The depletion region is formed at the junction due to diffusion which creates a thin width of negative ions on the p side and positive ions on the n side whose electric field restricts further diffusion of the free carriers from the n side to the p side.
A forward bias of this junction will allow the free carriers from the n side to overcome this electric field and recombine with the hoes on the p side.
However, this seems to me to be the same scenario as how the depletion region was formed in the first place. When the recombination occurs due to forward bias, then the p side forms even more negative ions and the n side forms even more positive ions which would then increase the electric field and therefore the forward bias applied (typically .7V) would not be sufficient anymore and no more current would flow. What am I understanding incorrectly?
Best Answer
A few corrections that should hopefully clear things up.

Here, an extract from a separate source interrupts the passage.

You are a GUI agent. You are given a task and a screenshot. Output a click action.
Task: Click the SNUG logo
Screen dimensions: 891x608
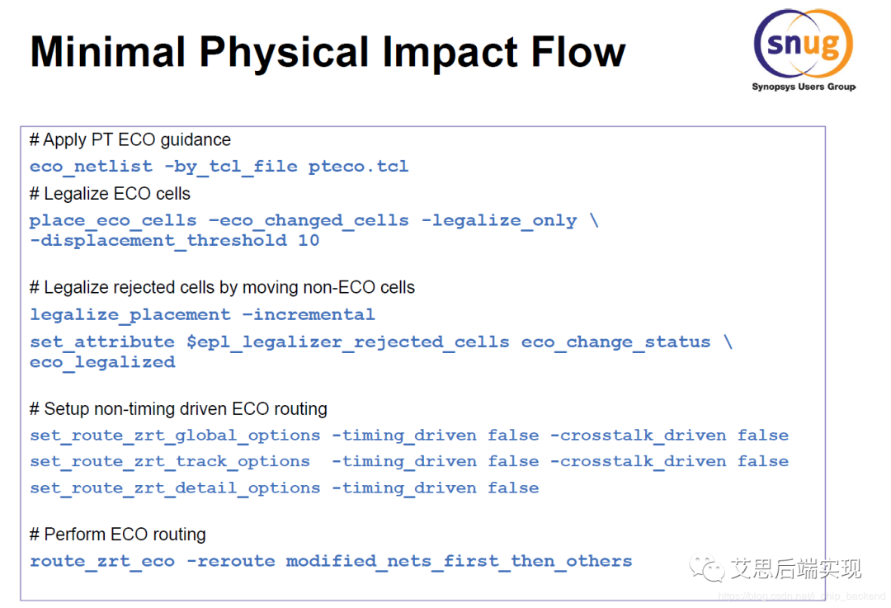(x=802, y=43)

I would phrase this as "Diffusion of mobile charge carriers leaves behind non-mobile dopant ions."
I would phrase this as "Whose electric field establishes a drift current in opposition to the diffusion current. At equilibrium these currents exactly cancel out. "
I mostly agree with this statement, but I would prefer to say "A forward bias of the junction will allow the diffusion current component to exceed the drift current component resulting in a net current"
I'm not following you at this point, which is probably where your confusion lies. First, note that those positive and negative ions are formed during fabrication and remain undisturbed throughout device operation. A chunk of charge neutral doped semiconductor has an amount of ionized dopants and free charge carriers that perfectly cancel out resulting in a net zero charge.
What you are describing sounds more like a diode in reverse bias. In reverse bias, charge carriers are extracted from the device and the depletion region gets wider, and continues to prevent a net current through the device.
In forward bias the depletion region width decreases due to the addition of charge carriers from outside the device. At a basic level, we assume that recombination is negligible in a diode. However, I think you are misunderstanding what recombination in a semiconductor device is.
Recombination is when an electron and a hole meet up and, well... recombine. When this happens they are effectively gone. Recombination is not what happens when extra holes enter the depletion region on the p side of the junction and electrically cancel out a negatively charged acceptor ion.